Roger Frappier a étudié en science politique avant d’entamer une prolifique carrière au cinéma. On constate en lui parlant que ces deux disciplines sont pour lui à jamais interreliées. Depuis 50 ans, Frappier fait du cinéma. Il fait aussi de la politique.

Aujourd’hui encore, l’influent producteur continue de mener ses combats pour la reconnaissance à part entière des artistes, pour une plus grande confiance faite aux producteurs, pour la mise sur pied d’une industrie cinématographique pérenne, etc.

L’ancien jeune militant du Rassemblement pour l’indépendance nationale (RIN) n’est jamais loin. « On devrait se poser la question : est-ce que le Québec devrait rapatrier complètement la culture ? Si le gouvernement québécois décide que la culture est importante, qu’il y mette les moyens », croit Roger Frappier, à qui un ancien camarade de classe, le politologue Denis Monière, vient de consacrer une biographie, Roger Frappier : oser le cinéma québécois (Éditions Mains libres).

L’importance accordée à la vitalité des industries culturelles devrait être primordiale dans une culture précaire comme celle du Québec, perpétuellement menacée par le poids du rouleau compresseur anglo-saxon qui l’entoure, rappelle Roger Frappier.
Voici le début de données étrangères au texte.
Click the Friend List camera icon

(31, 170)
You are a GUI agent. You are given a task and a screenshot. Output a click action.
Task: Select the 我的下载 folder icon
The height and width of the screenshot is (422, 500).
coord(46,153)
« Le cinéma est l’un des très grands vecteurs de propagation de la culture. On dit toujours que le Québec, c’est sa culture, mais on ne lui accorde toujours que 1 % du budget, ce qui est un non-sens. L’ensemble des gens qui travaillent en cinéma et en télévision au Québec, c’est 36 000 personnes. L’industrie aéronautique, c’est 40 000 personnes. »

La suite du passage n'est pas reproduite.